This course will make you familiar with translating practical problems
into optimization models, and with solving those models. Despite the
goal being modeling and solving such problems, this course teaches the
fundamental results from the mathematics of optimization, including
optimality conditions, duality and robust optimization.

The course covers linear optimization as well as its generalizations
(conic and convex optimization). We will briefly consider optimization
under uncertainty. Optimization models will be implemented and solved
using mostly software that is freely available to all (e.g. Python) and
occasionally software that is free for academics but requires purchasing
for commercial use.


The course consists of the following contact moments:
Lectures in 2 blocks of 1:45 per week.
Tutorials in 1 block of 1:45 per week.
Computer lab in 1 block of 1:45 per week.
Presence and active participation is expected during all the above.


Exam (70%)
Practical assignments (30%)
The practical assignments cannot be repeated. To pass:
- The grade for the exam needs to be 5.0 or higher,
- The weighted average needs to be 5.5 or higher.

Vereiste voorkennis

A first course in Operations Research and Linear Algebra.

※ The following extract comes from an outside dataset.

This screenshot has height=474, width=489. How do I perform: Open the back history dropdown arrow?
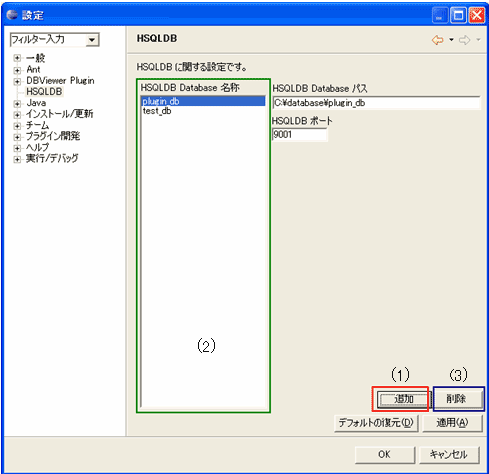(x=451, y=40)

Convex optimization, Boyd & Vandenberghe (pdf freely available)
AIMMS optimization modeling (pdf freely available)
Nonlinear Optimization by E. de Klerk, C. Roos, and T. Terlaky (pdf
freely available)
Slides and additional material published via canvas


Students of Business Analytics, Econometric and Operations Research, or
other master programs with a strong quantitative accent interested in
Mathematical Optimization theory and practice.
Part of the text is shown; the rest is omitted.